Task prompt –
Reproduce only this range: the line holding "Image resolution: width=836" through the last line of the data below, both included, exactly, with no pictures.

(Stored data)
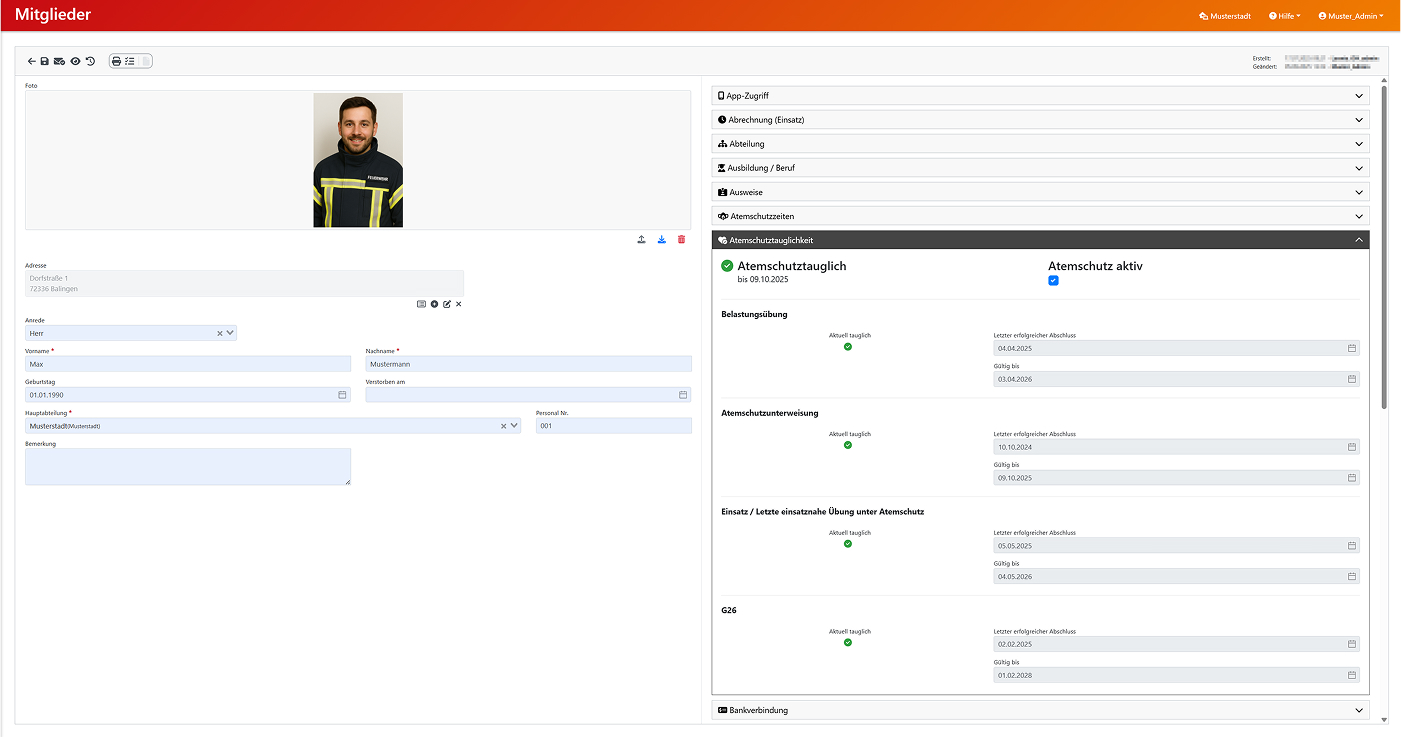Click the Musterstadt link in header
The image size is (1401, 737).
coord(1225,16)
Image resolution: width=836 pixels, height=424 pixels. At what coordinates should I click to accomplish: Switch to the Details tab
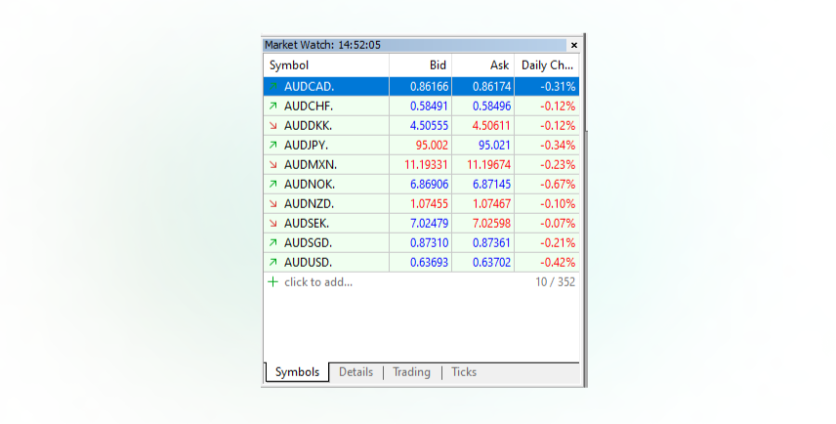pyautogui.click(x=355, y=372)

Exercise response –
Image resolution: width=836 pixels, height=424 pixels. At what coordinates should I click to accomplish: Switch to the Details tab
pyautogui.click(x=355, y=372)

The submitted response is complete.